- Exercise text:
--------------------------------------------------
What happened

The coronavirus is officially a pandemic now, and that fact wreaked havoc on the stock market today, with major indices falling 4.7% (the Nasdaq Composite), 4.9% (the S&P 500), even 5.9% (the Dow Jones Industrial Average). 

It wasn't a fun day to be an investor. Perhaps the best illustration of that fact was toymaker Mattel (MAT 0.59%), which saw its stock fall 11%.

Coronavirus emerging from a box emblazoned with the Chinese flag

Image source: Getty Images.

So what

Why did Mattel fall? That's actually a very good question.

Sure, on the one hand, we know that about 70% of all toys sold worldwide -- whether branded "Mattel" or under some other name -- are actually made in China. That certainly doesn't bode well for Mattel's ability to import toys to America to sell this Christmas season.

And yet, as my fellow Fool Billy Duberstein pointed out yesterday, the coronavirus news coming out of China is actually remarkably good, and stands in marked contrast to the news we're seeing elsewhere around the world. In all the nation of China, the most populous nation on Earth, only 19 new cases of COVID-19 were reported yesterday.

The coronavirus, it seems, may be starting to burn itself out.
--------------------------------------------------
- Complete the following:
• a. Answer each of these from the article on Mattel's stock drop:
(i) By what percentage did the Dow Jones Industrial Average fall?
(ii) About what share of all toys sold worldwide are made in China?
(iii) How many new COVID-19 cases were reported in China yesterday?
• b. Pick up the article on Mattel's stock drop after its last sentence and carry it forward.
--------------------------------------------------
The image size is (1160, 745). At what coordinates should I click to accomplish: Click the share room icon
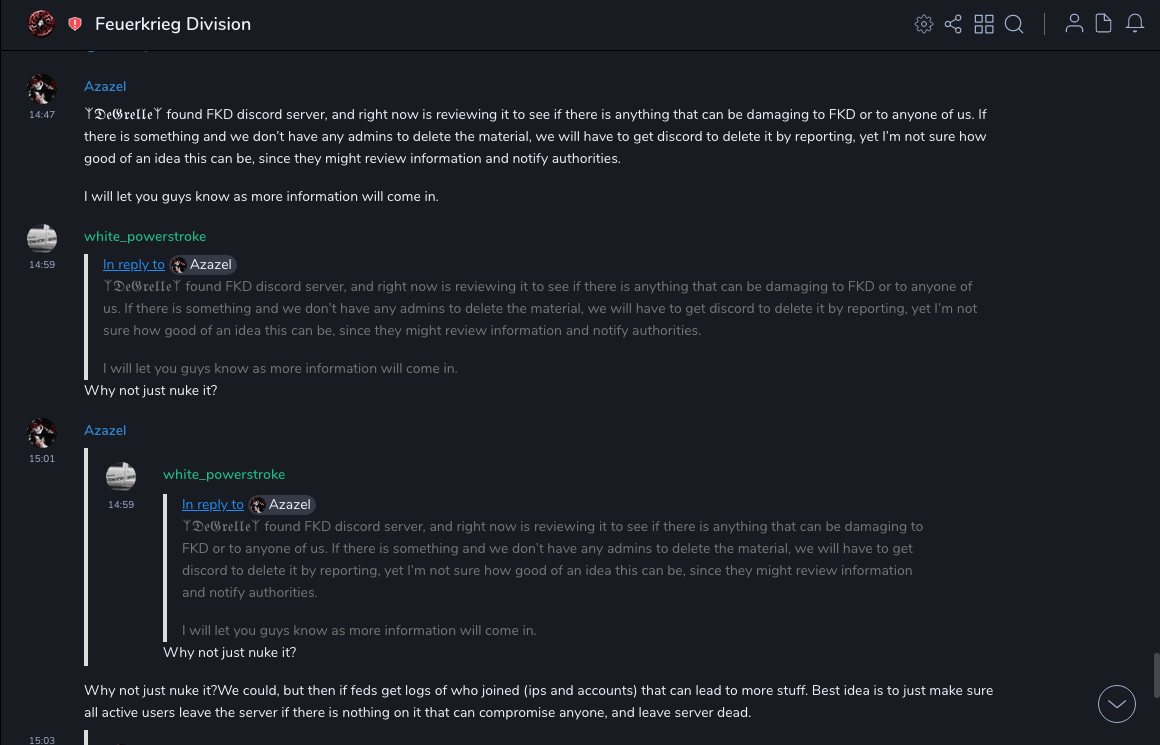(953, 24)
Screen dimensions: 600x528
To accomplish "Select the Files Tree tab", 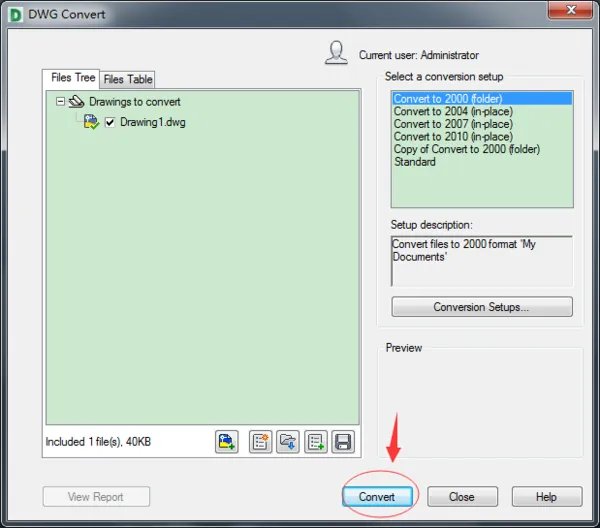I will 73,78.
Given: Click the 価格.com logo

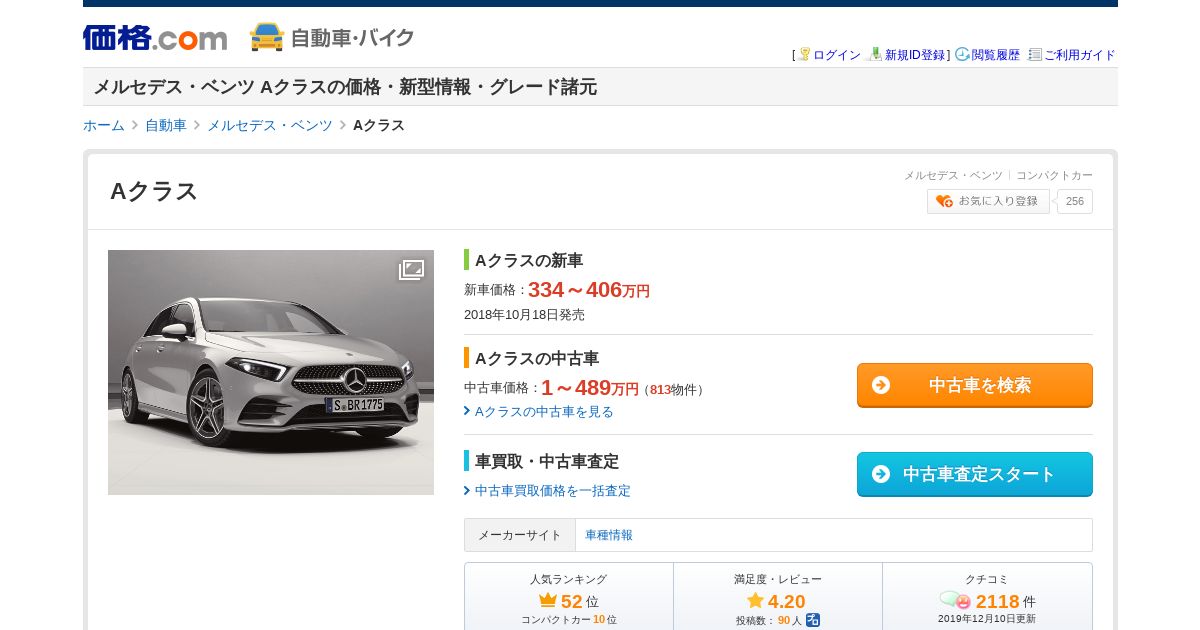Looking at the screenshot, I should 155,38.
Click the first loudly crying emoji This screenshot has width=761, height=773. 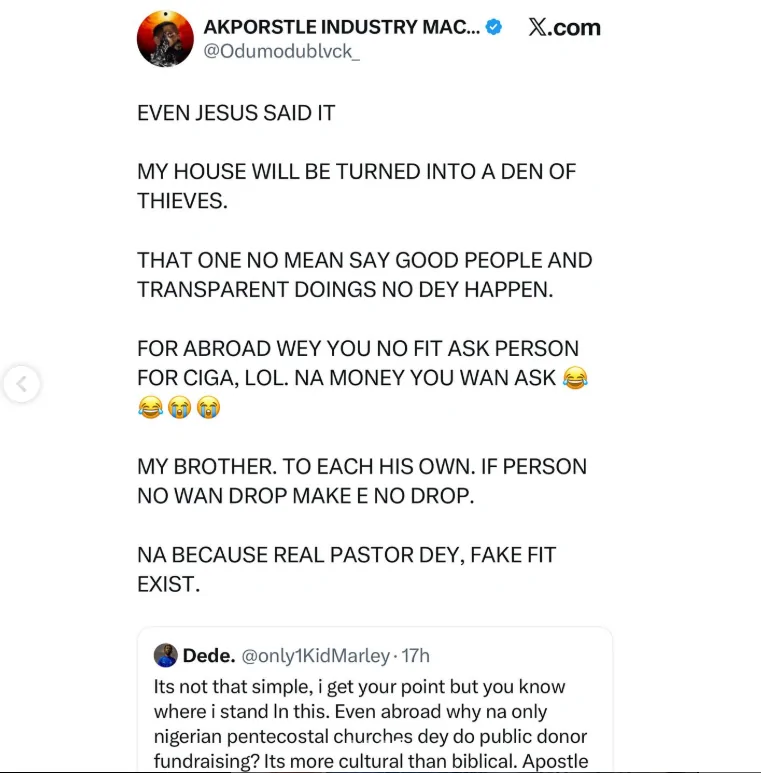[x=179, y=408]
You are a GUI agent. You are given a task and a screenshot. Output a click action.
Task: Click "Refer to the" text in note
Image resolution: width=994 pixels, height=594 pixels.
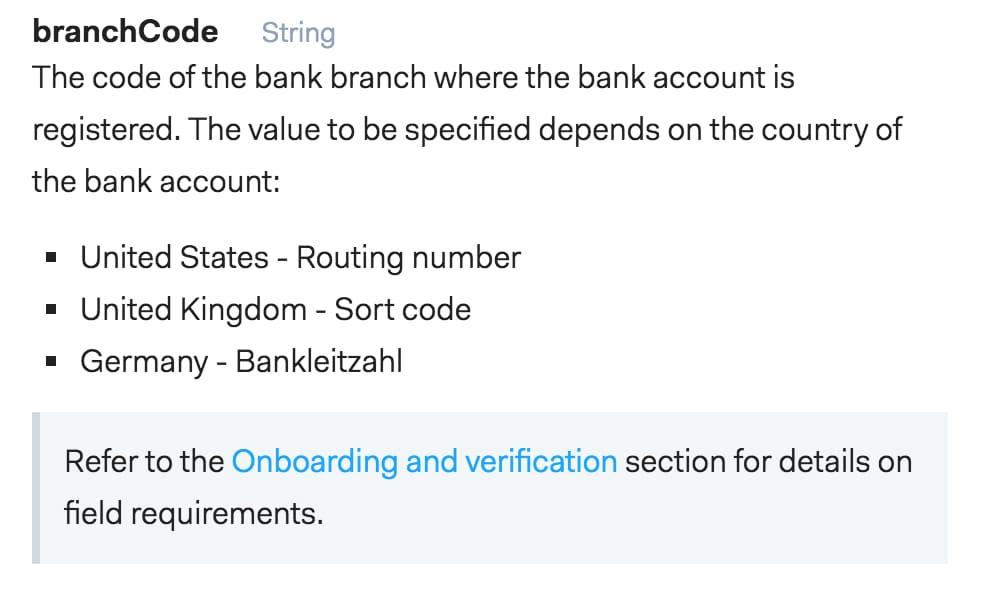[144, 462]
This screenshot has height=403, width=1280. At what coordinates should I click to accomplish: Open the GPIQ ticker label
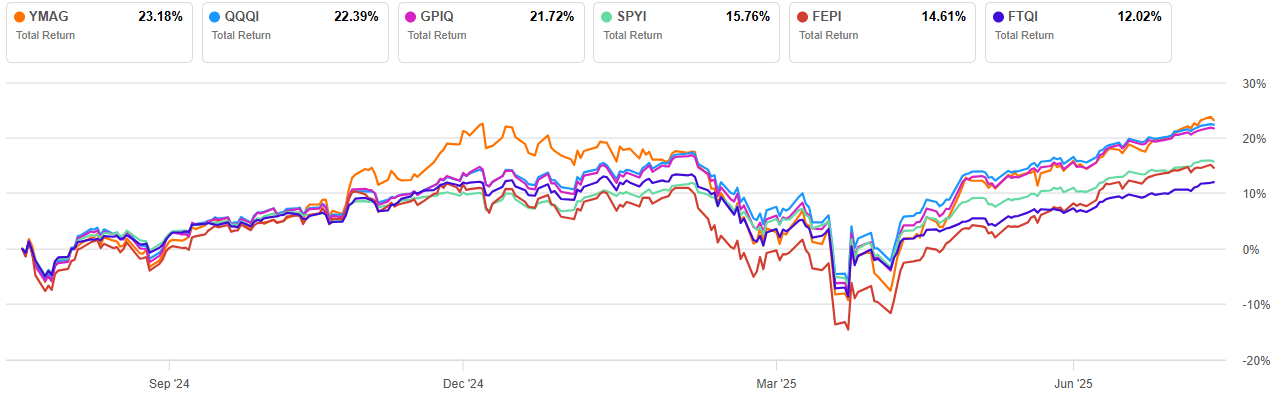click(x=441, y=18)
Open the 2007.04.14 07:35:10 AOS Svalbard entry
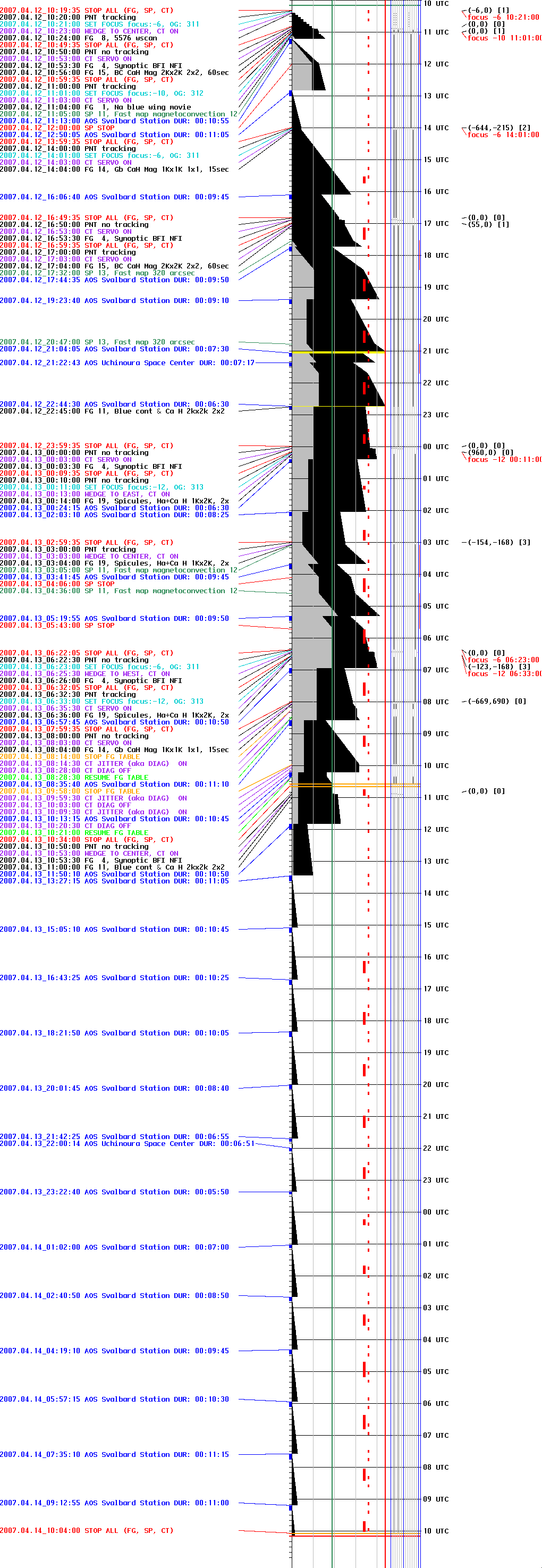Image resolution: width=542 pixels, height=1568 pixels. tap(114, 1454)
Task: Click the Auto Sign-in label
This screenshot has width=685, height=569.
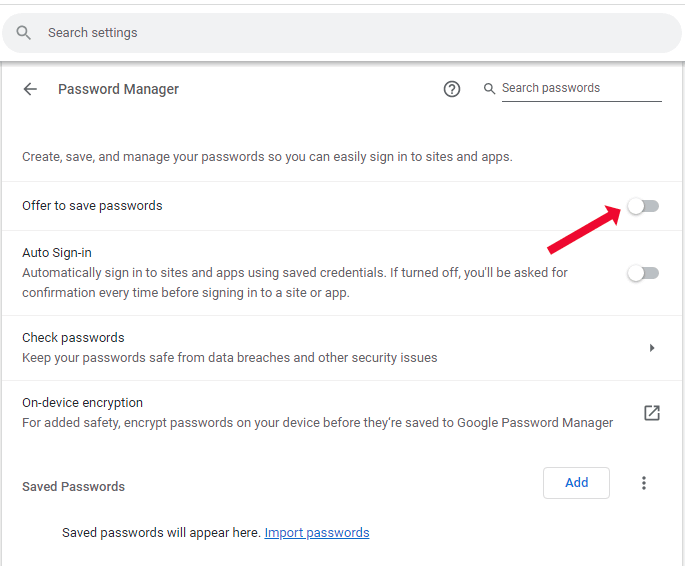Action: click(57, 253)
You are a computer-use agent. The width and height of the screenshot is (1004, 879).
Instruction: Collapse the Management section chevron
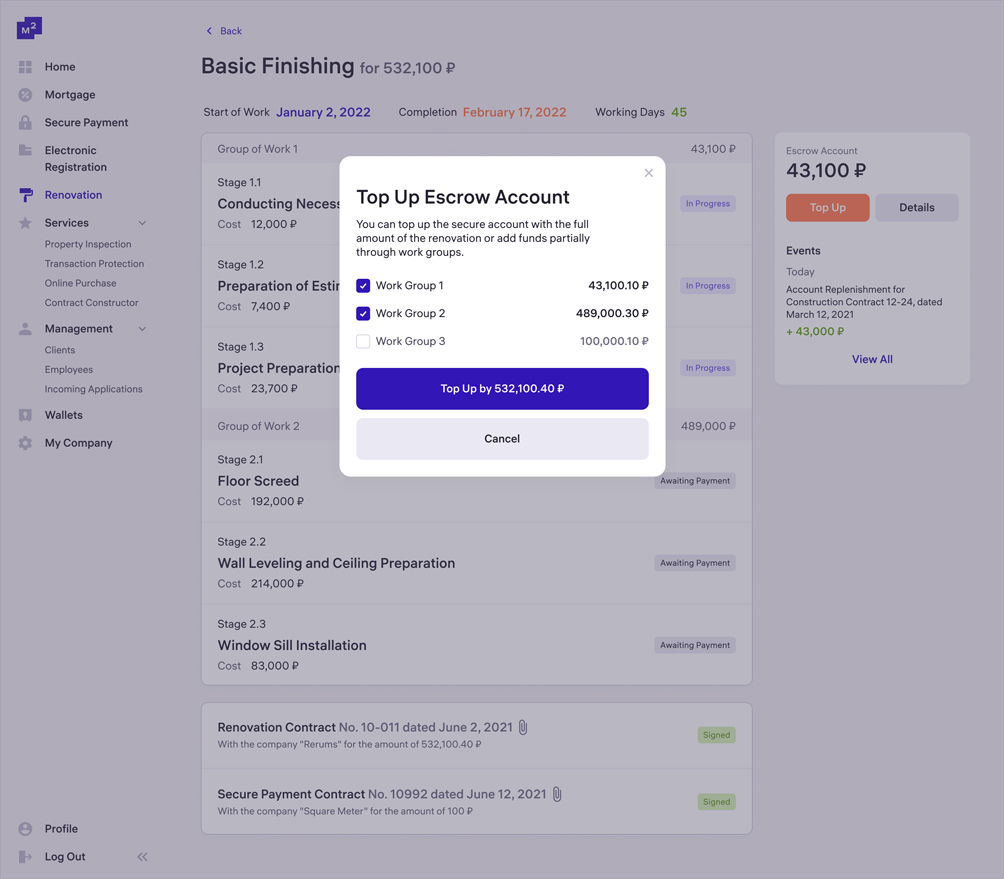coord(142,329)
--------------------------------------------------
- Responses by item number:
• a.
(i) 5.9%
(ii) About 70%
(iii) 19

• b.
Now what

Try telling that to investors, though, who right now are much more concerned about how the coronavirus is affecting them closer to home -- their homes.

With markets panicking and shoppers staying away from stores, I suspect no one's thinking too much about buying toys for the kids nine months from now. Irrational though the fear may be, they're more worried about whether there will be a "nine months from now."

Until the economic situation settles down and more countries start showing positive trends resembling the one we're finally seeing emerge in China, pessimism is probably going to rule the day. Companies like Mattel, which depend on a normal world to encourage shoppers to make ordinary, everyday discretionary purchases, may be in for a rocky ride.